A copy of the proposal, which was authored by Jeff Sackett of Adventist and published in Health Affairs can be accessed by clicking here.
Called the “Consumer Protection Realignment,” the proposal calls for simplifying and streamlining the billing and collection process by putting insurance companies in charge. Hospitals and healthcare providers would be free to concentrate on their core competencies, taking care of patients.
“At its core, CPR would enable providers to focus on patient relationships and clinical issues; enable health plans to focus on financial issues; and provide clearer, consistent, information to consumers about the cost of care and their potential out-of-pocket exposure,” Sackett writes. “This would protect consumers by streamlining billing communication and processing, creating a more competitive market with incentives to reduce costs and enable more consumer choice, and reducing “surprise” balance billing.”

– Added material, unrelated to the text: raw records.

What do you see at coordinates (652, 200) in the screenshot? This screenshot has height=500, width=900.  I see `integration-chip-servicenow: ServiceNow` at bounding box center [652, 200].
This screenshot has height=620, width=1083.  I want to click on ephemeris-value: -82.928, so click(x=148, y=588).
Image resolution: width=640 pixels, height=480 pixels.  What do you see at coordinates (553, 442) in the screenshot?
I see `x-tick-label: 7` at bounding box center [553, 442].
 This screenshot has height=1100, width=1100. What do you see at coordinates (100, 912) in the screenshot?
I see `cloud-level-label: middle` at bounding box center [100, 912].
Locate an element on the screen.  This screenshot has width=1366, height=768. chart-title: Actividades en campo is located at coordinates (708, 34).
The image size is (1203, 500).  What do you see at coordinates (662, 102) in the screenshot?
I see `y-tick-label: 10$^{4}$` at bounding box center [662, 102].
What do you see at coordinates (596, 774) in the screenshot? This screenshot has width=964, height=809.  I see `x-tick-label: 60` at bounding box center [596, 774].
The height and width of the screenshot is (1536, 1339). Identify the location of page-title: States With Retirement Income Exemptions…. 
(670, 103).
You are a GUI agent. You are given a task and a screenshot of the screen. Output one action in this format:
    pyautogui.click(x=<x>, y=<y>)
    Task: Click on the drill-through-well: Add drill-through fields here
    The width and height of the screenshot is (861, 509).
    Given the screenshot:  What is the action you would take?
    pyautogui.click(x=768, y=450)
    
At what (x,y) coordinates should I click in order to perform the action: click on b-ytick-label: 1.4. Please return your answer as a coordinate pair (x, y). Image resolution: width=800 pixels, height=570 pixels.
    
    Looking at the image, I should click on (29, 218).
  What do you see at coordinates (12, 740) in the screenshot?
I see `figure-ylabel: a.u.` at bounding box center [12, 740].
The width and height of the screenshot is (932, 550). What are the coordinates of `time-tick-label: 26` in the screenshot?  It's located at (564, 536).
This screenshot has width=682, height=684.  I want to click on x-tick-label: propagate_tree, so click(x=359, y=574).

Insurers are the best option for dealing with billing and collections, Sackett argues, because they are the “keepers” of patients’ financial information and already have an existing financial relationship with patients. The arrangement would allow providers to lower their costs because they would not have to worry about collecting on unpaid debts and insurance companies would be motivated to “manage population health,” Sackett writes.
Patients would benefit because they would no longer receive multiple bills from multiple providers and would receive one bill.